Nul besoin désormais de ces choses. Alors qu'Abraham aurait été prêt à sacrifier son fils, alors que Jephté n'hésite pas à sacrifier sa fille, la sortie d'Égypte substitue l'agneau aux premiers-nés et la loi de Moïse reprendra cette obligation de consacrer le premier-né à l'Éternel et de lui substituer un animal. Tandis que finalement, Jésus substitue à ces religions où il faut qu'un animal ou un humain meure, réellement ou symboliquement, une foi où manger du pain et boire du vin, ces choses ordinaires de l'existence, suffit à faire corps avec le divin. C'est en cela que le christianisme est l'un des sommets absolus de la spiritualité universelle. Cette sublimation définitive où le divin ne s'obtient plus au prix de l'humain mais où le divin prend la place de l'homme pour le laisser être pleinement humain, le faire advenir à l'humanité. Plus d'ascèse ni de martyrs ni de renoncement à soi, plus d'effacement dans la foule des anonymes, plus de sacrifice de l'intelligence ou des sentiments mais un accomplissement à la lumière de la foi et de la grâce prévenante dont Ludolphe de Saxe faisait le cœur de l'enseignement du Christ (vitrail 36).
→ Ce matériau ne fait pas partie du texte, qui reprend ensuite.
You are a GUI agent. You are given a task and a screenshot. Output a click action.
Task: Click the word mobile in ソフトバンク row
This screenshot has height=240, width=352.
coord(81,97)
Le salut, aujourd'hui et maintenant

Il souligne enfin que les Israélites n'ont pas attendu d'être arrivés dans la Terre promise pour manger l'agneau. Au contraire, c'est au début de leur route et vêtus pour le chemin, avec leurs bâtons de marche et leurs pieds chaussés qu'il cuisent rapidement l'agneau à la broche. Parce qu'il n'y a pas de temps à perdre ! Parce que le salut n'est pas pour demain, c'est aujourd'hui qu'il faut quitter nos Égyptes, nos maisons de servitude où nous entravent toutes nos fatalités et nos déterminismes. Alors que la fin du monde est toujours pour demain, le salut commence toujours aujourd'hui.

C'est aussi quelque chose que nul ne peut faire à notre place que de prendre la route sur le chemin de la Terre promise mais le chemin est aussi fait de l'attention à autrui, de l'abnégation et de l'humilité. S'il n'est plus utile de sacrifier ni de se sacrifier, il n'en reste pas moins que c'est le chemin qui est plus important que sa destination. Alors que tout nous conduit dans le règne de l'éphémère et du déjà Tout-fait, autrement dit nous plonge dans le règne de la technique, le récit biblique nous conduit vers ce qui est à faire et dans ce domaine ce qui est fait reste toujours à faire. C'est-à-dire qu'on n'en a jamais fini avec la compréhension de ce que c'est que l'amour de Dieu et du prochain mais c'est toujours une inspiration ou pour mieux dire une imprégnation, un effort contre sa propre nature qui préfèrerait rester auprès des marmites en Égypte même au prix de la soumission, que de se consacrer pleinement à l'autre. C'est cette attitude pleinement centrée sur autrui que signifie la Pâque et le chemin qu'elle entame.